--- PROBLEM REQUIREMENTS ---
Filtering the records below, copy only those lines that include the word "text".

..............................

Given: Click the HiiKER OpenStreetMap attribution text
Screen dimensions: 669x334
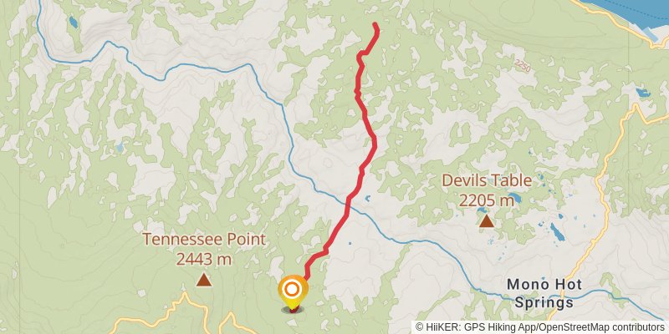Looking at the screenshot, I should click(x=539, y=327).
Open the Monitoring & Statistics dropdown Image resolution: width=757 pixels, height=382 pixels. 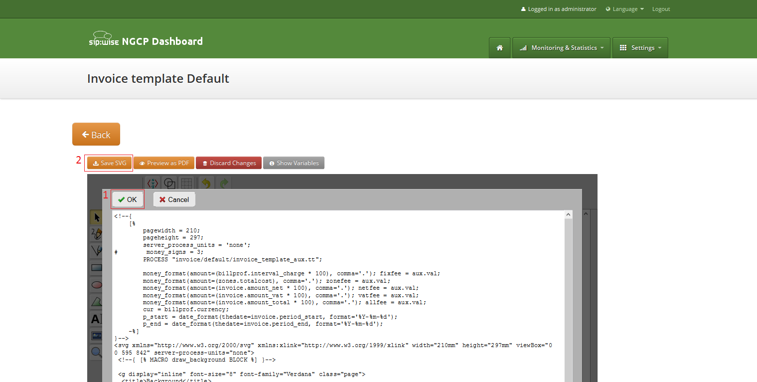[x=561, y=47]
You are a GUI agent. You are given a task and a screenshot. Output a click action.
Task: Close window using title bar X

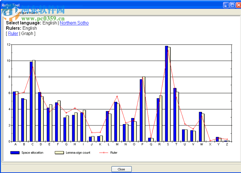[x=238, y=5]
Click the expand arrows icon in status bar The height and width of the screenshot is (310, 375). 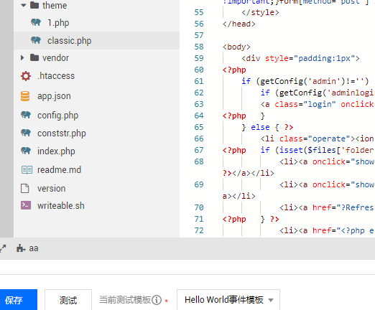[x=3, y=248]
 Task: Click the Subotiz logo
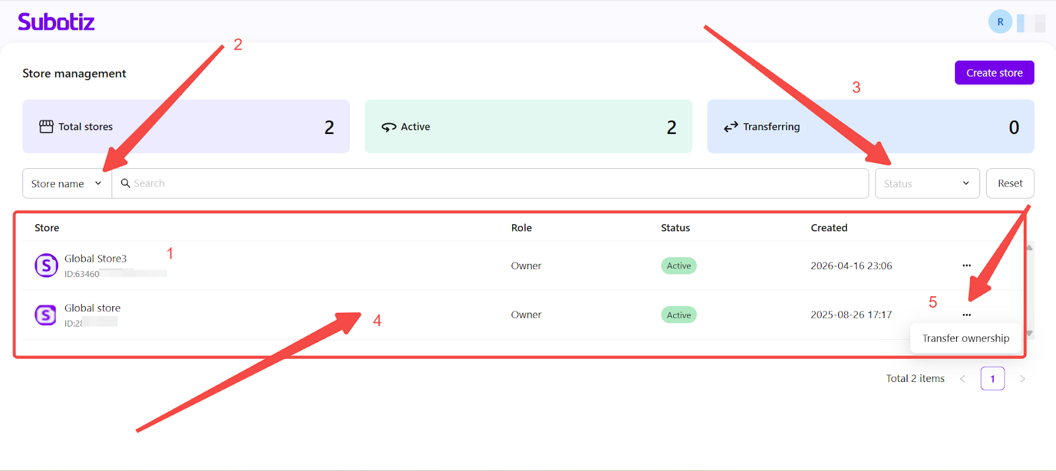tap(56, 22)
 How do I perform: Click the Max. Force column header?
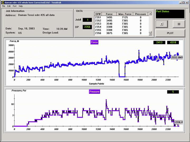(x=125, y=14)
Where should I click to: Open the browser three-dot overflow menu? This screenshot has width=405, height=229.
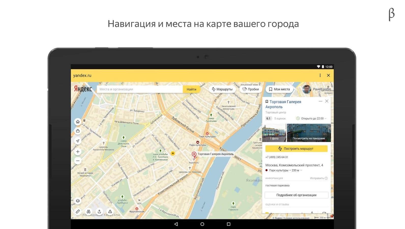click(x=320, y=75)
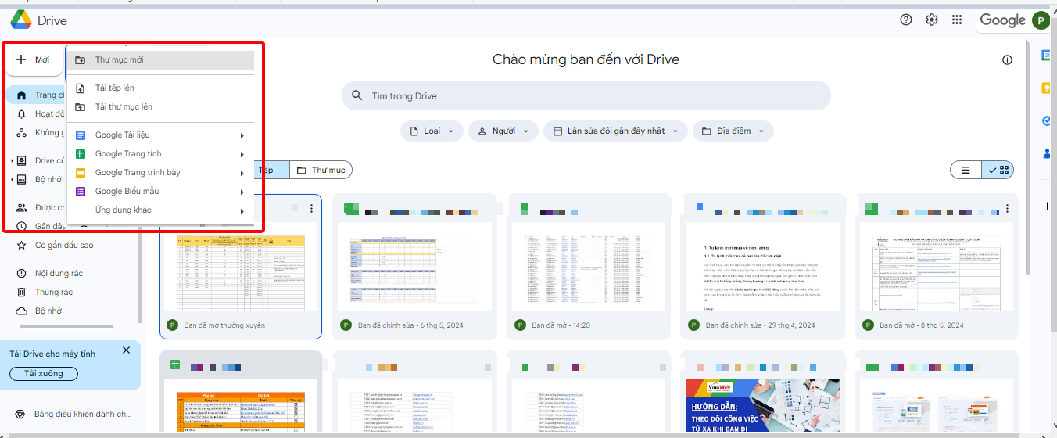Select the Thư mục filter toggle
The image size is (1057, 438).
(x=321, y=170)
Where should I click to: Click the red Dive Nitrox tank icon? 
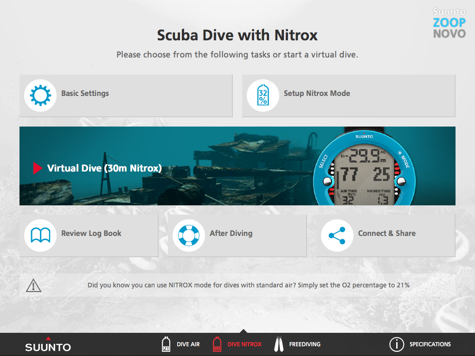[x=217, y=344]
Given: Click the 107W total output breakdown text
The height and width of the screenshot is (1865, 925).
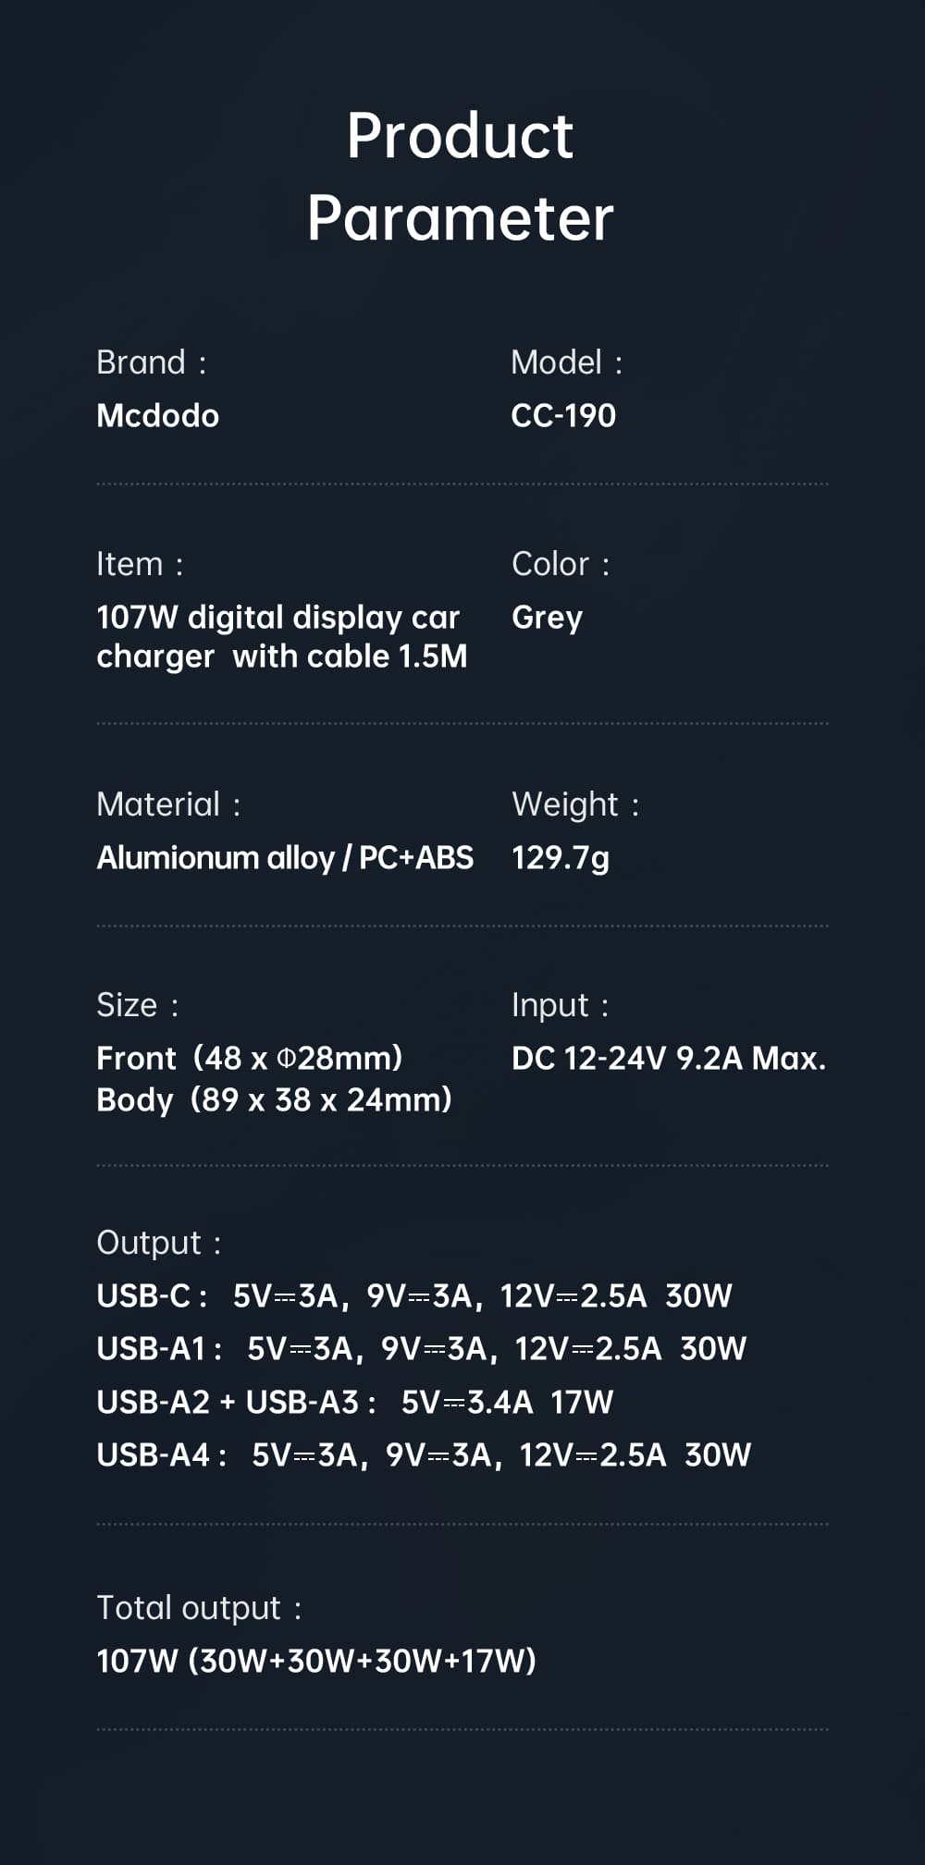Looking at the screenshot, I should (316, 1662).
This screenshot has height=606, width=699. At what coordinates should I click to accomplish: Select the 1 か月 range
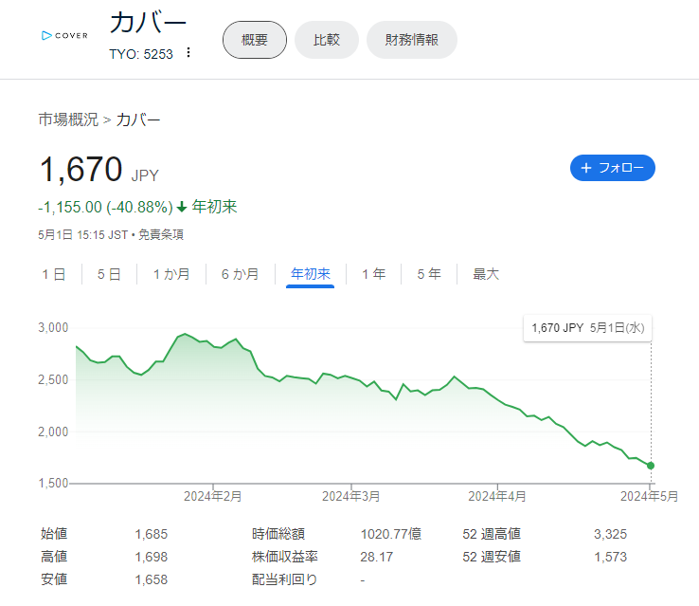[x=171, y=274]
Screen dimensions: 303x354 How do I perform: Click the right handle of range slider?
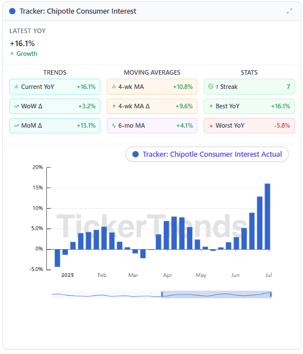pos(270,294)
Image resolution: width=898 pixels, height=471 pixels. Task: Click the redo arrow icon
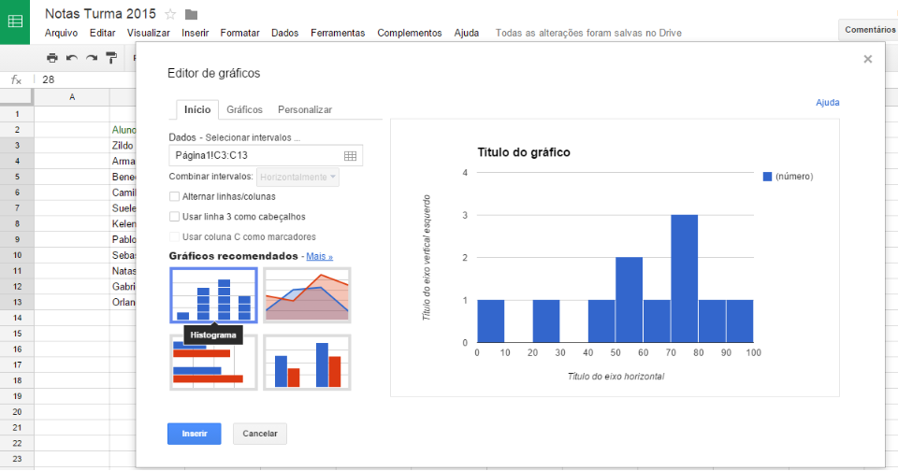point(92,58)
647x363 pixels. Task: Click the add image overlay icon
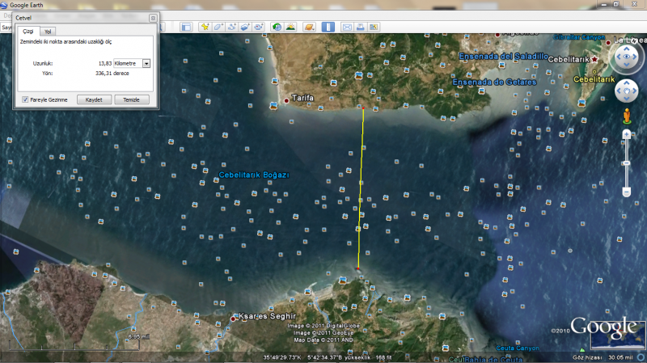point(245,27)
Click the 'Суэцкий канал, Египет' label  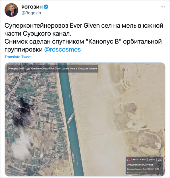click(x=140, y=165)
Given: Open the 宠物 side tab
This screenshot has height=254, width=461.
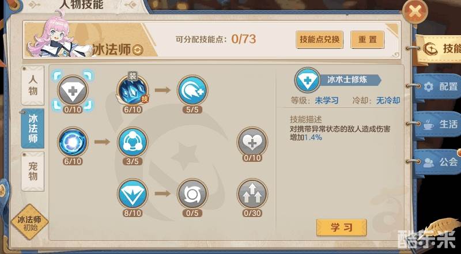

..............................

--- SOLUTION FOR THIS TASK ---
Given: Click the HiiKER OpenStreetMap attribution text
Given: Click the 107W total output breakdown text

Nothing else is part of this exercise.